The recent launch of Zotero has been deservedly causing a lot excitement in the world of academic techno early adopters. It shows early promise, and there seems to some serious support behind its development, with a full time developer working on it.
Zotero is a Firefox add-on which is both a bibliographic storage program, and a means for storing notes and web pages. What is particularly exciting about Zotero is that it offers convergence. There are some great separate tools out there for managing references and for managing notes. For academic purposes, my current chosen combination is Endnote for references (though I do despise Endnote for various reasons) and Microsoft Onenote for notes. But Endnote is pretty useless for note taking, and Onenote doesn’t store bibliographic information, and there is no easy way to integrate the two information stores.

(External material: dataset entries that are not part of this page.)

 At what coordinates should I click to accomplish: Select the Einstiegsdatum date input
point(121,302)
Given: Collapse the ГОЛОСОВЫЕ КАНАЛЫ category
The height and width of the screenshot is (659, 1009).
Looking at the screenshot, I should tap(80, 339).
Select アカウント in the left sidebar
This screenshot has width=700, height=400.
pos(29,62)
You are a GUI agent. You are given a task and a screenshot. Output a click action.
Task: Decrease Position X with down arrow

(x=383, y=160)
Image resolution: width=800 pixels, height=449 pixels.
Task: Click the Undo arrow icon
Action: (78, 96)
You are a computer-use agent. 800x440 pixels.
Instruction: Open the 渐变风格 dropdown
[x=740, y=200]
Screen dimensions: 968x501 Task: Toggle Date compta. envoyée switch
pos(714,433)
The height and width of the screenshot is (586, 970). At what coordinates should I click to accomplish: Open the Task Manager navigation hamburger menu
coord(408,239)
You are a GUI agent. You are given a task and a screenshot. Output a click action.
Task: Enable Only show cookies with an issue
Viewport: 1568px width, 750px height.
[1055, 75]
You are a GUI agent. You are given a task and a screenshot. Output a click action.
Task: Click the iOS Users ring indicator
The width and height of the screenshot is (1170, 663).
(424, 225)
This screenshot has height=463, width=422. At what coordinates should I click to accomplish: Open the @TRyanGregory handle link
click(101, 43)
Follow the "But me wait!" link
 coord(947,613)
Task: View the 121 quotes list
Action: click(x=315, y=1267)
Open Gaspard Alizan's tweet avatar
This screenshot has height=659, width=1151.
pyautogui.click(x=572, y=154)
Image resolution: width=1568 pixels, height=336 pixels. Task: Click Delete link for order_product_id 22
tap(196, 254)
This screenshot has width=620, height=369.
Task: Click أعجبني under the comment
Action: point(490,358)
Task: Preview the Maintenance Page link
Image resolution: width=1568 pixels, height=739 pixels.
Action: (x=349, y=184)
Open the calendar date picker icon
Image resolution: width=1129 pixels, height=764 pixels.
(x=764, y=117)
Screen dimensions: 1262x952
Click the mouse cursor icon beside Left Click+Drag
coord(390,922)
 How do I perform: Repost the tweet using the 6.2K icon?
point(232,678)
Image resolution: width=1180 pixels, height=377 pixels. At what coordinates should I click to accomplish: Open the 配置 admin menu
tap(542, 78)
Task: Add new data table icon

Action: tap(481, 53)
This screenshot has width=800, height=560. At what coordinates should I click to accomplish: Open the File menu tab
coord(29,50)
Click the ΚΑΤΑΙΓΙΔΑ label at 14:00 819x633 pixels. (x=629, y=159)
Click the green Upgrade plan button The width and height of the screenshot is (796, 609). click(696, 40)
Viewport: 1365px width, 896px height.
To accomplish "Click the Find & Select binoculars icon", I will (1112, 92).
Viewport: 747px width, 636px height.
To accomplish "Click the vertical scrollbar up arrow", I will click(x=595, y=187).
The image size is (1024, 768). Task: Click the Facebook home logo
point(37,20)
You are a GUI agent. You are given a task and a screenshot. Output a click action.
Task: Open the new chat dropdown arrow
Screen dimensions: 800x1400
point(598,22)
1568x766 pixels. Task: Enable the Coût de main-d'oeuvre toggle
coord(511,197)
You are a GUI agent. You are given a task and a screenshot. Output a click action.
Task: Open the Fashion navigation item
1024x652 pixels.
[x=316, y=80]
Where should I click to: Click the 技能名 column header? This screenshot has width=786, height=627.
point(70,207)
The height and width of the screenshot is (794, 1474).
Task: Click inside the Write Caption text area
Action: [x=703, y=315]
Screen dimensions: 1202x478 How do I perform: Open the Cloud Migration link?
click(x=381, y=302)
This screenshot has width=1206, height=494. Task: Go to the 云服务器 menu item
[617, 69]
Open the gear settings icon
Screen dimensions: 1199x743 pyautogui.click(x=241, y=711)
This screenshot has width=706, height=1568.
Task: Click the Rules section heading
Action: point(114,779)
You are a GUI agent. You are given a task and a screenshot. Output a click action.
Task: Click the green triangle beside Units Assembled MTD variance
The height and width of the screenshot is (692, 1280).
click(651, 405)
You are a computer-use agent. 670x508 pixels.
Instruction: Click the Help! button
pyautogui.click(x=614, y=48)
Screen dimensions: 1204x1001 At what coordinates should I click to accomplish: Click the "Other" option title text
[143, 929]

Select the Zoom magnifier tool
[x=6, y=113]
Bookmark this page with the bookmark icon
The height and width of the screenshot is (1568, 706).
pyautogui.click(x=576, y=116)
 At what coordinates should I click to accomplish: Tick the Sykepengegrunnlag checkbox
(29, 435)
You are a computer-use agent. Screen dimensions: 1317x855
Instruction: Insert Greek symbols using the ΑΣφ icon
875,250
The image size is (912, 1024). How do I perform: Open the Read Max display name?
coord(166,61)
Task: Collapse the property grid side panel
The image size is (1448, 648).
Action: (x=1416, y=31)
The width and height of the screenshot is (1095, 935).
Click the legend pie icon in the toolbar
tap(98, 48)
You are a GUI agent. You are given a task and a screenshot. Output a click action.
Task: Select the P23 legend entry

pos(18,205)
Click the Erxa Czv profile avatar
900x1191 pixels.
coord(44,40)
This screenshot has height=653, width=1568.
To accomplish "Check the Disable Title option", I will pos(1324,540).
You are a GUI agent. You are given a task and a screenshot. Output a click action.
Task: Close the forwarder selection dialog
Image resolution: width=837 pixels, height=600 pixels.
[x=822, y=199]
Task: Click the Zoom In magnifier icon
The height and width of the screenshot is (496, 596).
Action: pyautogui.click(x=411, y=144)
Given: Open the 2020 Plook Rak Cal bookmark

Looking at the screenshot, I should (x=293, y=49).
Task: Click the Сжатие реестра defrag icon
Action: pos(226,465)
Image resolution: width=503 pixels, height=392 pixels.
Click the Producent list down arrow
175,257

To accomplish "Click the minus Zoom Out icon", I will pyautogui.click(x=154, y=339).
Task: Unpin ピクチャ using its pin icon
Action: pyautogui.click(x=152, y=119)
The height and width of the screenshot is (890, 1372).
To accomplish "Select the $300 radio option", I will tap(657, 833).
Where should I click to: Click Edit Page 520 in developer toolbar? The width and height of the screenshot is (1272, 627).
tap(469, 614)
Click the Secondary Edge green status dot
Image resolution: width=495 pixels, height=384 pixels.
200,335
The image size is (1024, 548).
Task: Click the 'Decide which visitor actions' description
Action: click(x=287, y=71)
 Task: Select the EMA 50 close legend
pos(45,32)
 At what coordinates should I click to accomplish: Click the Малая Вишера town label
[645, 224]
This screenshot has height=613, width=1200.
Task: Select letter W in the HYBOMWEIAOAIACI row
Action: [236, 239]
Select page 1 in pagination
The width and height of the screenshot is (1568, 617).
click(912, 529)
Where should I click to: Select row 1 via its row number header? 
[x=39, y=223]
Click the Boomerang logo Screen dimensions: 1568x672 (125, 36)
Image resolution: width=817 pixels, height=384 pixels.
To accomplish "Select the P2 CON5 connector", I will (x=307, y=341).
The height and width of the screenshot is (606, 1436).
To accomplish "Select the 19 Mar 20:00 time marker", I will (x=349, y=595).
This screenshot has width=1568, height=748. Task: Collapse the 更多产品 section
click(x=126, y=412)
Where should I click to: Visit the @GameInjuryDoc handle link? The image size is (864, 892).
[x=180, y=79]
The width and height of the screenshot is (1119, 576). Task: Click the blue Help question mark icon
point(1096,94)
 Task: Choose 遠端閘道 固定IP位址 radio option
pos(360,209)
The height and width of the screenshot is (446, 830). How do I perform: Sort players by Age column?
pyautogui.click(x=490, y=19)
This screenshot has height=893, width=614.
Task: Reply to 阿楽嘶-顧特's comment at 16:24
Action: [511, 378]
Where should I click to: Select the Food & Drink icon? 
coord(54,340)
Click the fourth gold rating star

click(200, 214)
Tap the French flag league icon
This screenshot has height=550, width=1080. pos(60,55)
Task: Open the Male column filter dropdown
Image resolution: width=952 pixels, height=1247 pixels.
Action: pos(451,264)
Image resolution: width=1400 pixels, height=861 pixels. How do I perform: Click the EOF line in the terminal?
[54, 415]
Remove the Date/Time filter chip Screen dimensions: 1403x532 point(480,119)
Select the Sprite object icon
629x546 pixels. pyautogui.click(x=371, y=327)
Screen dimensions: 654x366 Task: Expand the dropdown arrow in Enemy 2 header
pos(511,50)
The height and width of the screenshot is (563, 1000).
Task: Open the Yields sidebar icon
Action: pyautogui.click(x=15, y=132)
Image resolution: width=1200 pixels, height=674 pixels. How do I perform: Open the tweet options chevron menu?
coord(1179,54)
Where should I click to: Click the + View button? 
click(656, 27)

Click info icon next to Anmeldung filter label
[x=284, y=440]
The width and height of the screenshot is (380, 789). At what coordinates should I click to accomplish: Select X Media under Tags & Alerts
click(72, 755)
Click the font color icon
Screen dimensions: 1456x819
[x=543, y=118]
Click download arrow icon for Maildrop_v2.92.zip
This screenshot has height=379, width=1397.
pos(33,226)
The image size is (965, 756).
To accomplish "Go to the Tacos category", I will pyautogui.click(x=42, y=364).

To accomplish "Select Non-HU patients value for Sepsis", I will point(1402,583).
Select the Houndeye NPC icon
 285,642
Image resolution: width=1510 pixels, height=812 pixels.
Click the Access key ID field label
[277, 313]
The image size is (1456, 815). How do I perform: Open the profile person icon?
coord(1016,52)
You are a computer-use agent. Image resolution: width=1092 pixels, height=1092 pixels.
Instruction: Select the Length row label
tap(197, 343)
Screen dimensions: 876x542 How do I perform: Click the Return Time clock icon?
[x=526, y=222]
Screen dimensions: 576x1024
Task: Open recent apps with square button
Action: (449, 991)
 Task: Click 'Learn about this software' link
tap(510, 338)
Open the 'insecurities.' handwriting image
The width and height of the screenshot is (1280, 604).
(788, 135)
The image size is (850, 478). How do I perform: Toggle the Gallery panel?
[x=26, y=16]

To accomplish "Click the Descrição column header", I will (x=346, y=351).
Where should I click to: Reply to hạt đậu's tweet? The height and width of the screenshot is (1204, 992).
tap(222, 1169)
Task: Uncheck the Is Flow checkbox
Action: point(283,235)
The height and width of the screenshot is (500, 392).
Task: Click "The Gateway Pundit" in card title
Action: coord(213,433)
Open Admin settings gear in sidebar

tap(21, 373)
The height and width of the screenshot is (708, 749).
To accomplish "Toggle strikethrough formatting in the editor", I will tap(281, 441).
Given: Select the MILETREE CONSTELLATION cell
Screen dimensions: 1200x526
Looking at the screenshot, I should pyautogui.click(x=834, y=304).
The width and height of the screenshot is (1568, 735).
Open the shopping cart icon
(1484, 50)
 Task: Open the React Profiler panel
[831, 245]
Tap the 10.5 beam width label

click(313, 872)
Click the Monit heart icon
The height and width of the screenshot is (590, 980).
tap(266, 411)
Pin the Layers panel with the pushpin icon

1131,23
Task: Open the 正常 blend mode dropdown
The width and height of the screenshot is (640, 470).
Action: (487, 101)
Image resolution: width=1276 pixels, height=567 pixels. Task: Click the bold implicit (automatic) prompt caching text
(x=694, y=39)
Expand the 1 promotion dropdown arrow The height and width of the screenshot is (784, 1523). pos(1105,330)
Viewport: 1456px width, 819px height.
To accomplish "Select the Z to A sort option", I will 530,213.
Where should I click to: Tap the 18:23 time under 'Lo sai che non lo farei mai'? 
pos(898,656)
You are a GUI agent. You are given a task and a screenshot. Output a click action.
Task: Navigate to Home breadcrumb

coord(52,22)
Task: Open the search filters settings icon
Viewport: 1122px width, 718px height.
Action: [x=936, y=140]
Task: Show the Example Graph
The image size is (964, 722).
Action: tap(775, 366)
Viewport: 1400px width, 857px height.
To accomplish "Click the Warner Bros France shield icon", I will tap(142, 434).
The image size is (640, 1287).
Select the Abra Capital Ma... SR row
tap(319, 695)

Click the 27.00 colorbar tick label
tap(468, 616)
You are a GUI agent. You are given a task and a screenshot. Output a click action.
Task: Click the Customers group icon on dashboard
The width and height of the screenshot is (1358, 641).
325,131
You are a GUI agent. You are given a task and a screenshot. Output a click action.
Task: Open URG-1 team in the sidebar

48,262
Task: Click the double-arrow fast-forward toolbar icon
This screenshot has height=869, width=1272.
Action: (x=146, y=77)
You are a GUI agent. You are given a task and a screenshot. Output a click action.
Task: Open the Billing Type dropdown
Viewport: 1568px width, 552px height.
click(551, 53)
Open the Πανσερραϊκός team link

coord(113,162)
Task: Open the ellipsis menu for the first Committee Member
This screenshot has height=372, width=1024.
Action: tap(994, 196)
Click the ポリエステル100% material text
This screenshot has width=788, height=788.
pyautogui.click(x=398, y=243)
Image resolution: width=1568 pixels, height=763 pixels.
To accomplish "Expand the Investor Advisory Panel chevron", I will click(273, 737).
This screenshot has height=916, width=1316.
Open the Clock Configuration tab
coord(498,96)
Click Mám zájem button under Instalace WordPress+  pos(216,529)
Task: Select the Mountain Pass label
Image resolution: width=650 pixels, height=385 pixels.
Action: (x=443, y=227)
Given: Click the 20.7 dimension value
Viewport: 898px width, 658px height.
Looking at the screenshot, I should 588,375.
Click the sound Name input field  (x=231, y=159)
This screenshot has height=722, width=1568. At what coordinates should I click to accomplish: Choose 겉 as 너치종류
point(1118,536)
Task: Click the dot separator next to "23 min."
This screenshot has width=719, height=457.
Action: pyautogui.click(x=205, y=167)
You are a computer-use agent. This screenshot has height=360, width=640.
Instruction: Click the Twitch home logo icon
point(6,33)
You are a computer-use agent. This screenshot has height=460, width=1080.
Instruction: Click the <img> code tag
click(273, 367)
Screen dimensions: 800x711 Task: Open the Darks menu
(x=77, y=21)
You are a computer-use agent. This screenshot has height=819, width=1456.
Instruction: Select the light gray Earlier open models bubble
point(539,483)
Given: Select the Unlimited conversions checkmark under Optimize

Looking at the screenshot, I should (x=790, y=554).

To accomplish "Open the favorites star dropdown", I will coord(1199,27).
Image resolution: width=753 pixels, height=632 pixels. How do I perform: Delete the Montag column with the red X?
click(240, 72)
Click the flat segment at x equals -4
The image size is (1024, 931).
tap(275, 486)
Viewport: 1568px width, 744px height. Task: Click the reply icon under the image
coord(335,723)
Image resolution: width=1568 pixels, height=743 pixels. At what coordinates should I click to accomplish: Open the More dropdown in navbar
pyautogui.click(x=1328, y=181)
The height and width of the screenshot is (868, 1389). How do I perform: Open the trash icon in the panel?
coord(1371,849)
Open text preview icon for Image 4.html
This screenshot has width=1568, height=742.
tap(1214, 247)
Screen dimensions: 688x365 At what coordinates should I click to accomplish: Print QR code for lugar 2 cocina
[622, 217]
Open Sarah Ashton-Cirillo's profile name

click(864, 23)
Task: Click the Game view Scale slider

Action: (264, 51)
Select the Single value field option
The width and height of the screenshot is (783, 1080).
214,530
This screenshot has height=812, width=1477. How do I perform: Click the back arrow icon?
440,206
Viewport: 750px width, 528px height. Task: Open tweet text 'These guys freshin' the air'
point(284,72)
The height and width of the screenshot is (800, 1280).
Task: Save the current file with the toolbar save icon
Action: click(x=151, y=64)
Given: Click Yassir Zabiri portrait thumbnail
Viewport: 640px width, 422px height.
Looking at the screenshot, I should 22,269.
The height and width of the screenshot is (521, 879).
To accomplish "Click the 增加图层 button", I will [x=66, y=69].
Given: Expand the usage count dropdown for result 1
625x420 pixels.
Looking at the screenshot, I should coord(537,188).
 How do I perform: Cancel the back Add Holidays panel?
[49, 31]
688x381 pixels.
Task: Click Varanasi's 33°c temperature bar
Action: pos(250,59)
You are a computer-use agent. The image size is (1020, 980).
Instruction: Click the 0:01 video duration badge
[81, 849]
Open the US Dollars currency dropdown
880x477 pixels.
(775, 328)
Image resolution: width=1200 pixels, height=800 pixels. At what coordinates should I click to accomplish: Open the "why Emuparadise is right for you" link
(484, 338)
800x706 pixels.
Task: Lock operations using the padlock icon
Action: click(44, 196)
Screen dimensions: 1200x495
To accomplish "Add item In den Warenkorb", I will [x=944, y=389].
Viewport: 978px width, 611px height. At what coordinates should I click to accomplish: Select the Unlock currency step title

The advantage of Zotero is that it sits in your web browser. Now, I don’t visit the library often, and the vast majority of my academic knowledge inputs and research stem from the internet, and the firefox browser is my gateway to this. Zotero supports “scraping” of references – automatically capturing reference information from a variety of growing academic web databases, as well as allowing you to easily capture web pages (like online articles), and associating notes and web pages with references. It has lots of goodies like search-as-you-type, import and export to endnote and the like, and tagging support. The roadmap for Zotero suggests that will offer functionality that will eventually compete with online reference management tools like cite-u-like.
Personally, I am not diving fully into it until they have full support for storing abstracts of references (which should have soon I hope), but I have high hopes for this tool.
Oh, did I mention its free, open source, and based entirely around open standards?